Hari Terakhir Relokasi Mandiri, Pedagang Mardika tak mau Pindah

KBRN, Ambon: Pemerintah kota Ambon kembali memberikan surat pemberitahuan kepada  para pedagang untuk segera melakukan relokasi mandiri ke pasar yang telah disediakan pemkot Ambon guna dilakukannya pembongkaran untuk kepentingan revitalisasi pasar Mardika.

Surat pemberitahuan yang ditandatangani oleh Asisten Pemerintahan Sekot Ambon, Elkyopas Silooy, menerangkan bahwa batas waktu relokasi mandiri sesuai pemberitahuan III yaitu tanggal 03 Juni 2021. Namun mengingat kondisi cuaca dan masalah teknis yang berdampak pada terganggunya proses relokasi, olehnya itu batas waktu relokasi mandiri diperpanjang hingga hari Ini, Selasa (22/06). Para pedagang yang masih menempati kios, los, dan lapak-lapak yang berada di gedung Pasar Mardika dan sekitarnya diharapkan kerjasama untuk segera melakukan relokasi mandiri.

Meski telah diberi surat pemberitahuan ke IV, pantauan RRI.co.id di pasar Mardika Selasa (22/06), akitifitas pedagang tetap berjalan normal dan belum ada tanda-tanda pedagang akan meninggalkan lokasi Mardika menuju lapak relokasi yang disediakan pemkot.

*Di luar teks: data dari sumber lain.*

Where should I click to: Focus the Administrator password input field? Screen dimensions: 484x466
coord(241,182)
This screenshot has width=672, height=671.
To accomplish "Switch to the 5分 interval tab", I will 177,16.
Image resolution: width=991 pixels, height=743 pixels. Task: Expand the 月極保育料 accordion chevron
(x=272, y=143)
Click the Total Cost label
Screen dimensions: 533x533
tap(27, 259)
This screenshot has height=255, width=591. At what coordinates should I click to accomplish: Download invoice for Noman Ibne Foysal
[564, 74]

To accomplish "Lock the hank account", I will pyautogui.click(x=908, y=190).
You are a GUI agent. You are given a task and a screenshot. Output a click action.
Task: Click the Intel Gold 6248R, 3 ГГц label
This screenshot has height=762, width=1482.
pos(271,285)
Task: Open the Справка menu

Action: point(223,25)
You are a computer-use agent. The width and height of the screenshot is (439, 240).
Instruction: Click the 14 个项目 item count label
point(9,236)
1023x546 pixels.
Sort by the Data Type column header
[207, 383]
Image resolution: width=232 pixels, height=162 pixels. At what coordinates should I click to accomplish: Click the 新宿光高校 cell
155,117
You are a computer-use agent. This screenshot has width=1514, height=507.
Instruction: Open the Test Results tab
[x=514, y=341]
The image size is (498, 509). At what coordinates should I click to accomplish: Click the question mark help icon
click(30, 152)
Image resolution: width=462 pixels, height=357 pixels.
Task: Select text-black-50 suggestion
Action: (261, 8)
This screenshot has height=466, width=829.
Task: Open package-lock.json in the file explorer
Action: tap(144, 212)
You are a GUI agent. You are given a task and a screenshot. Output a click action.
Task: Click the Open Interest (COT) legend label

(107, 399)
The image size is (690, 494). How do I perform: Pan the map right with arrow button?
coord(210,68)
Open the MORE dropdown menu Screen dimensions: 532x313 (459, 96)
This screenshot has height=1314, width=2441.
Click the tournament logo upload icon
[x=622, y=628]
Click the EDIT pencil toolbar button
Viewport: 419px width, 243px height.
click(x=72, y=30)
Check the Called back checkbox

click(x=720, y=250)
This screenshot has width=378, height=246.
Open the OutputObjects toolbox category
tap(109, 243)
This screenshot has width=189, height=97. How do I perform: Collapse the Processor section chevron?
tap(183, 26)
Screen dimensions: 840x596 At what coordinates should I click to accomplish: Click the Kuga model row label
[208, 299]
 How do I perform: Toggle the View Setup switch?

Poly (63), salah satu pedagang kepada RRI mengaku, tetap berjualan seperti biasa dan tidak akan meninggalkan pasar Mardika, jika pemerintah dalam hal ini Walikota Ambon, Richard Louhenapessy belum merealisasikan permintaan mereka untuk mendapatkan lokasi yang strategis menggantikan lokasi di Pasar Transit Passo.

Dikatakan, seluruh pedagang sangat mendukung pemerintah untuk merevitalisasi pasar menjadi lebih layak. Namun, pemerintah diharapkan memikirkan lokasi yang lebih baik, mengingat pasar Transit Passo sangat jauh, membutuhkan ongkos yang besar dan sepi dari pembeli.

"Kita masih tunggu janji Walikota, yang katanya akan mencari lokasi di pusat kota untuk menampung para pedagang sementara waktu, hingga revitalisasi selesai. Kami sangat mendukung program ini, hanya cari tempat yang layak bagi kami. Kami tidak mau pindah ke Passo," ujar Poly.

Ditambahkan, para pedagang bakal menggelar dagangan di badan jalan sebagai bentuk protes, jika permintaan mereka untuk mendapatkan lokasi yang lebih layak tidak ditanggapi dan dipenuhi pemerintah kota Ambon.

Sebelumnya, Walikota Ambon Richard Louhenapessy memastikan pembongkaran pasar Mardika tetap dilaksanakan dan prioritas pertama adalah gedung putih. Menurutnya, untuk mendapatkan sesuatu yang bagus, harus berkorban secara bersama, bukan hanya pemerintah tetapi juga masyarakat, karena setelah pembangunan rampung, pasar Mardika akan memberikan dampak positif bagi pertumbuhan ekonomi di Kota Ambon.